*** Opening of DATA ***

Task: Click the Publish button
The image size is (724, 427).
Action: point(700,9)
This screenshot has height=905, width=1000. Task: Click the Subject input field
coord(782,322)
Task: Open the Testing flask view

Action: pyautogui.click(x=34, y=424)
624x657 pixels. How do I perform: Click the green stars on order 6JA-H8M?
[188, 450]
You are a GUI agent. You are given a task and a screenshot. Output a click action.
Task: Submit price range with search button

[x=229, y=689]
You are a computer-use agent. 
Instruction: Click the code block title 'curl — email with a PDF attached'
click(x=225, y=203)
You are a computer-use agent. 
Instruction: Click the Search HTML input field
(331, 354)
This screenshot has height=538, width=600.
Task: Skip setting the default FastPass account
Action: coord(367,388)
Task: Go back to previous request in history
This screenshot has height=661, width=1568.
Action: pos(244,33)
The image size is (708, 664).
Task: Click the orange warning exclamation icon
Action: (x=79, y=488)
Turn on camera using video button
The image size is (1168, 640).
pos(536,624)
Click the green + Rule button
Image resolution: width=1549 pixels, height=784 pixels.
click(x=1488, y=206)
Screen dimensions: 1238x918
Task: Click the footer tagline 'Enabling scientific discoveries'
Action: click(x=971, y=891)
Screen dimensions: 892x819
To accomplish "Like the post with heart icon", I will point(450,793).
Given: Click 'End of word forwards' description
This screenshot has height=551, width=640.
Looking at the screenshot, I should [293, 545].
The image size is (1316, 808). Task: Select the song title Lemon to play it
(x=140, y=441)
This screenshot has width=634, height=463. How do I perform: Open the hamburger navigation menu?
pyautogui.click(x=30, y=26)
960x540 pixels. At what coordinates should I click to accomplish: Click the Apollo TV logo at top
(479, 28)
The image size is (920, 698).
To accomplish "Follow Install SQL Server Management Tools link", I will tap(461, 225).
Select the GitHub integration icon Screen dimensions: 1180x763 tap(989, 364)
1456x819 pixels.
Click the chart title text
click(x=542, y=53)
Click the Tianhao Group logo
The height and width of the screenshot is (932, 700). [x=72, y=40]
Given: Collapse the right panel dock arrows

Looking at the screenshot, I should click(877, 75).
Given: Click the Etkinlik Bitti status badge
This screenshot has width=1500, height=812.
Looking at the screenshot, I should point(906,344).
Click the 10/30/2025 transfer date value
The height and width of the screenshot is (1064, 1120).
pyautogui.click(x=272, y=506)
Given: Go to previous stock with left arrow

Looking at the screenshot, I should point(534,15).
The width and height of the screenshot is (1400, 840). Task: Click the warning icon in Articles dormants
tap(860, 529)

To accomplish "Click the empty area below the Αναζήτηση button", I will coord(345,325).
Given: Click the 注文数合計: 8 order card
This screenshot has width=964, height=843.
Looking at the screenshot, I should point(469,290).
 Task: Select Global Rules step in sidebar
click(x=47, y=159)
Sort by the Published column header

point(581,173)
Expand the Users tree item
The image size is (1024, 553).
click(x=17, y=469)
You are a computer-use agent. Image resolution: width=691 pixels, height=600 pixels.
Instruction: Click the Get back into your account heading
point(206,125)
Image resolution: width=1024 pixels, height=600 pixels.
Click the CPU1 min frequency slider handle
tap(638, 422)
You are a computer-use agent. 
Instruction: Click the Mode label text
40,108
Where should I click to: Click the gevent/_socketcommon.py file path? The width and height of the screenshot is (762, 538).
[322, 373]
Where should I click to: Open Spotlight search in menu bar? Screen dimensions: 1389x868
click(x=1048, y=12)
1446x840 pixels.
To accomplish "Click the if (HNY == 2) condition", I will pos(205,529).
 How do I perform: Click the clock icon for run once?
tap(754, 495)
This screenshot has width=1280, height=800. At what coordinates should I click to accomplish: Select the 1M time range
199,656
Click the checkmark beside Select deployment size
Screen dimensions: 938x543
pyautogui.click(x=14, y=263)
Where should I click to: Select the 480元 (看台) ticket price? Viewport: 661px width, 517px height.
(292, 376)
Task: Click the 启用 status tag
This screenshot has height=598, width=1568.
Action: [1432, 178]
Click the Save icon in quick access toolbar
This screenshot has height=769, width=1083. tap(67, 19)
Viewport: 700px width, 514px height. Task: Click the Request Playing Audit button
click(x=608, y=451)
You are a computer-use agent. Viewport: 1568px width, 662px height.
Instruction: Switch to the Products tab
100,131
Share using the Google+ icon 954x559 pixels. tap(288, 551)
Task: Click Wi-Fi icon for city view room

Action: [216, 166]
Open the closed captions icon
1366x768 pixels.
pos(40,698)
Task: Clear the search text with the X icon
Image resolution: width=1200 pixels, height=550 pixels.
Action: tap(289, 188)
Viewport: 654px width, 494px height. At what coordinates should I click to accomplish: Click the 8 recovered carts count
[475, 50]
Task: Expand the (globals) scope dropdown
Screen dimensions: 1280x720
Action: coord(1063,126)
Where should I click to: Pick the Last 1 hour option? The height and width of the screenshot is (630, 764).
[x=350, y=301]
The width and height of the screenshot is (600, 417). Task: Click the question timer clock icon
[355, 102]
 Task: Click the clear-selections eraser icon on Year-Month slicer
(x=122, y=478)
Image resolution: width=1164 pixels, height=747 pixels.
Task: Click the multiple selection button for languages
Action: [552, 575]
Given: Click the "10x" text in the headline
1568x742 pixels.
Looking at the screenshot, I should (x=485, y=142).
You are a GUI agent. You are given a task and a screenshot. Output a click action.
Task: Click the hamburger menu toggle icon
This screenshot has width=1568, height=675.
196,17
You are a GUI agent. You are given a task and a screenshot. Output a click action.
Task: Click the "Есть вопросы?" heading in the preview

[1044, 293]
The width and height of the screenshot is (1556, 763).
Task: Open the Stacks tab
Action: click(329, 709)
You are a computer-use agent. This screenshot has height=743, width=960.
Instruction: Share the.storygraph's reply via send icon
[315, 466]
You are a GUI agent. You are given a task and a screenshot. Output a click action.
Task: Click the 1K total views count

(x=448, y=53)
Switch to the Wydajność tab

*** Close of DATA ***

- [ASSIGNED TASK]:
Everything starting at the line containing "This screenshot has width=964, height=843." and ending at the line containing "Task: Click the 启用 status tag" in the records above should be repeated exactly, and only that.

- [ANSWER FOR THE TASK]:
This screenshot has width=964, height=843.
Looking at the screenshot, I should point(469,290).
 Task: Select Global Rules step in sidebar
click(x=47, y=159)
Sort by the Published column header

point(581,173)
Expand the Users tree item
The image size is (1024, 553).
click(x=17, y=469)
You are a computer-use agent. Image resolution: width=691 pixels, height=600 pixels.
Instruction: Click the Get back into your account heading
point(206,125)
Image resolution: width=1024 pixels, height=600 pixels.
Click the CPU1 min frequency slider handle
tap(638, 422)
You are a computer-use agent. 
Instruction: Click the Mode label text
40,108
Where should I click to: Click the gevent/_socketcommon.py file path? The width and height of the screenshot is (762, 538).
[322, 373]
Where should I click to: Open Spotlight search in menu bar? Screen dimensions: 1389x868
click(x=1048, y=12)
1446x840 pixels.
To accomplish "Click the if (HNY == 2) condition", I will pos(205,529).
 How do I perform: Click the clock icon for run once?
tap(754, 495)
This screenshot has width=1280, height=800. At what coordinates should I click to accomplish: Select the 1M time range
199,656
Click the checkmark beside Select deployment size
Screen dimensions: 938x543
pyautogui.click(x=14, y=263)
Where should I click to: Select the 480元 (看台) ticket price? Viewport: 661px width, 517px height.
(292, 376)
Task: Click the 启用 status tag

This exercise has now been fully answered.